Hospitals and doctors are required to use electronic health records or get hit with financial penalties under Medicare reimbursement rules.
While the rules have been around for years and most providers are following them, it doesn't mean it's been easy or that data improvement is where it needs to be today.
EHRs first started to appear in academic medical centers in the late 60s and early 70s. By the 1980s, they were in wider use at hospitals across the country. While digital imaging essentially emerged at the same time as EHRs, the technologies did not synch with their parallel evolutions.
Part of the problem is the fact that interoperability, even among the same type of technology, hasn't met the expected or promised standards. Different vendors have had different levels of success, but that's easy to understand. After all, putting a lot of resources into ensuring your tech plays well with a competitor's technology while having no assurances that they're doing the same, is a tough pill to swallow.
Dr. Chris Roth, associate professor of Radiology, vice chair Information Technology and Clinical Informatics, director of Imaging Informatics Strategy at Duke Health explained the even greater interoperability challenge that's found between imaging informatics and EHRs. "Compared to many other areas of medicine, Interoperability in imaging is unique because you're dealing with a unique imaging format and communications standard in DICOM," he says. Fortunately, many in the imaging community are working to bridge the data divide between imaging and the EHRs. When you consider the spectrum of clinical multimedia in radiology, cardiology, ophthalmology, obstetrics, the emergency department, operative suites, dermatology and other medical specialties, the opportunity is significant.

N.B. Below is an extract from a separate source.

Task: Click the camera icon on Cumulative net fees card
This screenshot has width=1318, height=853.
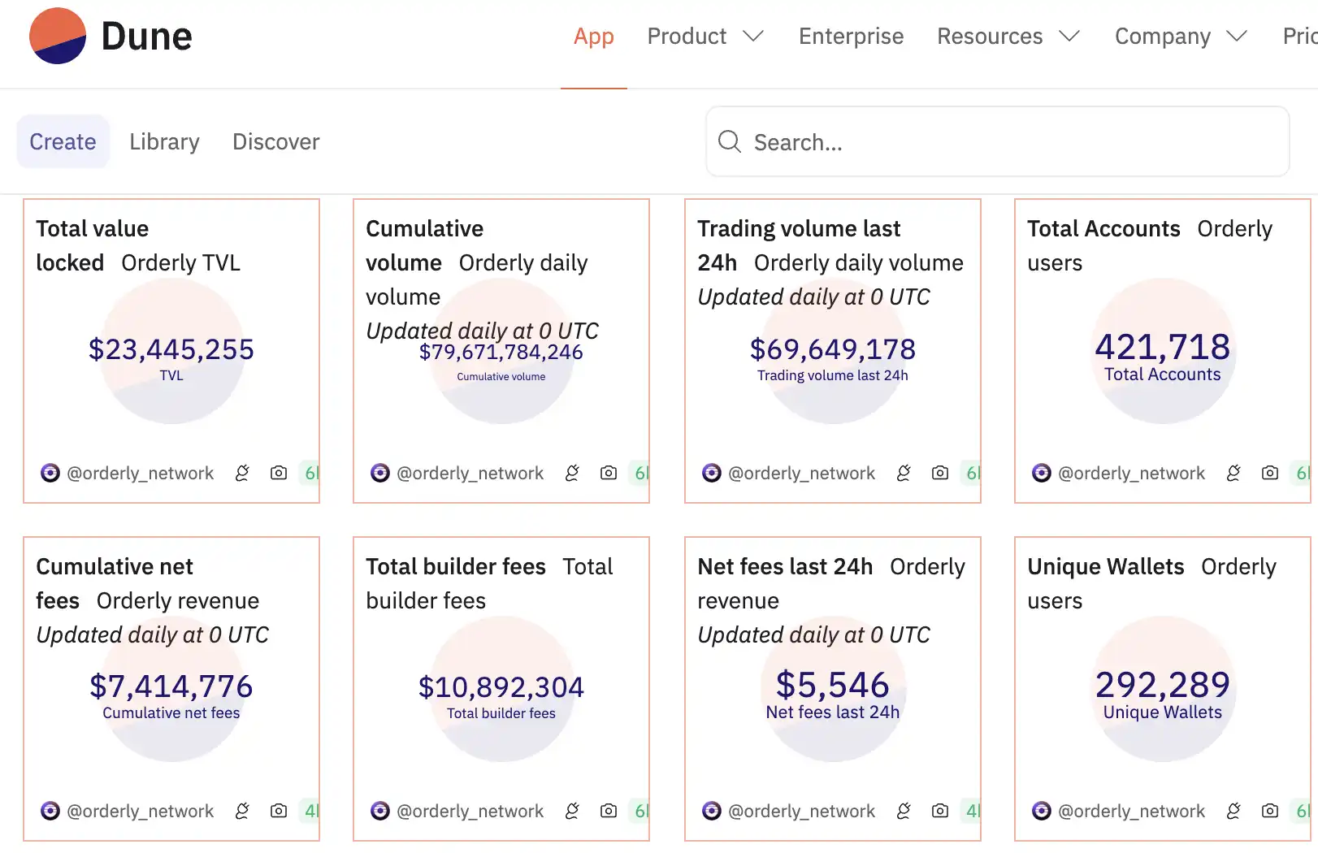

Providers require data integration between technologies and between specialties to provide holistic patient care. These technologies may be fixed diagnostic scanners, while some are mobile. Most providers have the ability to take a patient photo or video, integrate it into the electronic medical record, and assign some straightforward metadata to it using the Integrating the Healthcare Enterprise Radiology's Encounter Based Imaging Workflow (IHE EBIW) profile. But this profile requires build work within and between institutions to create appropriate clinical workflows and interoperable data. "When capturing images, medical professionals often still disagree with the terms to use to describe the body part," says Roth. The HIMSS-SIIM Enterprise Imaging Community is tackling this challenge to determine the optimal ontology to consistently describe body parts. Roth continues, "Pretend there is an open fracture of the upper arm. The big bone in an X-ray of the upper arm is called the humerus. Taking a photograph of the broken bone sticking out of the same upper arm, the body part might be described as arm or skin. True interoperability means the X-ray and the photo need to relate to each other in computer terms, and we must agree on those terms, so providers can consume them in the EHR together. Hospital business and informatics leadership should point their EHR imaging terms in this interoperable direction."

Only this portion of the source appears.